Restate the entries word for word and skip every image.

**Data records**
+ + + +

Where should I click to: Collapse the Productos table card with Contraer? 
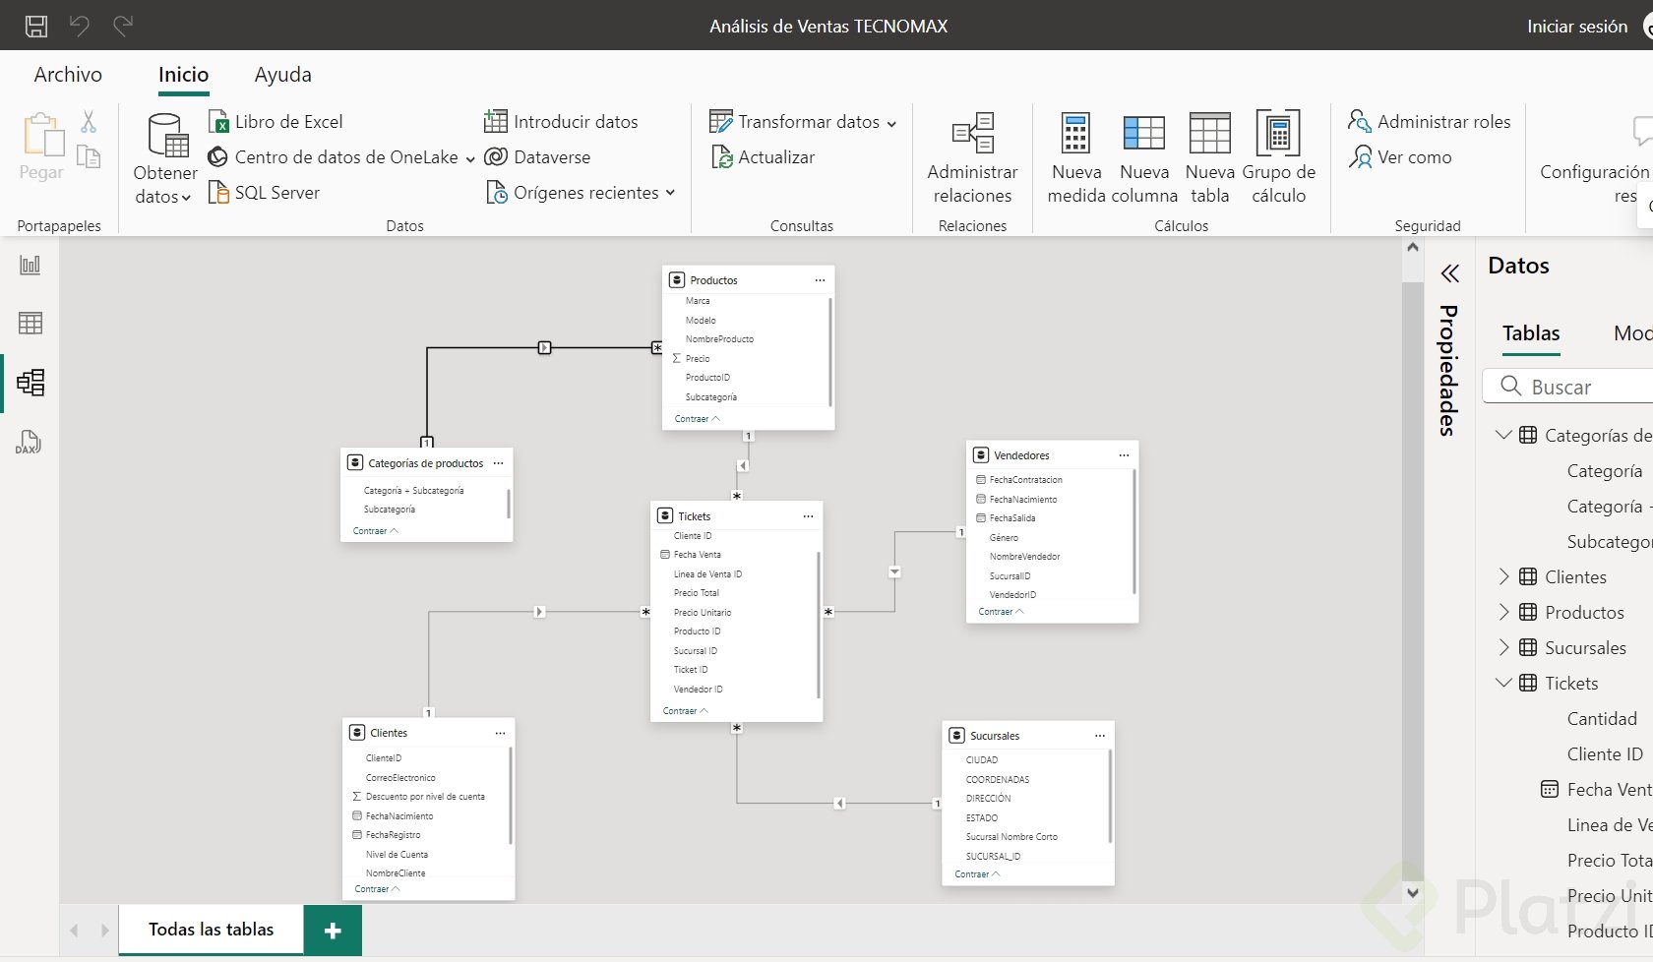(x=697, y=419)
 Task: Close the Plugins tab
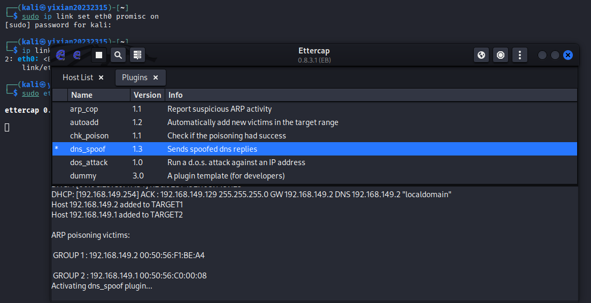(156, 77)
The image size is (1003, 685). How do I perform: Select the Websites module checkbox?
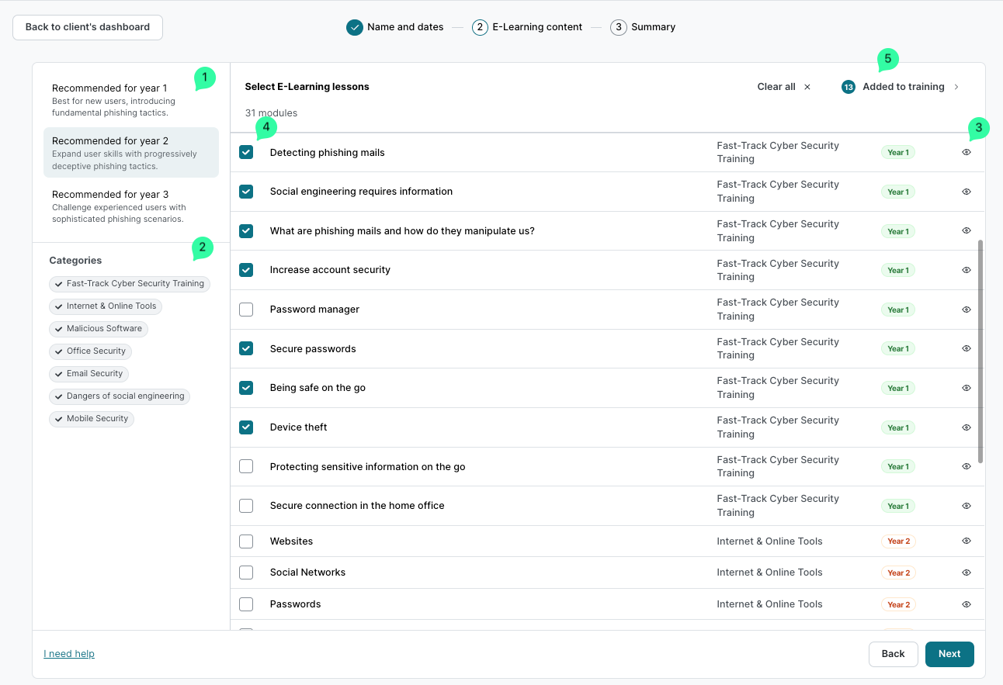[x=246, y=541]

+ + + +

**Output below**
Where should I click to: Collapse the Productos table card with Contraer? 
(x=697, y=419)
 Task: Close the Plugins tab
(156, 77)
The image size is (1003, 685). How do I perform: Select the Websites module checkbox?
[x=246, y=541]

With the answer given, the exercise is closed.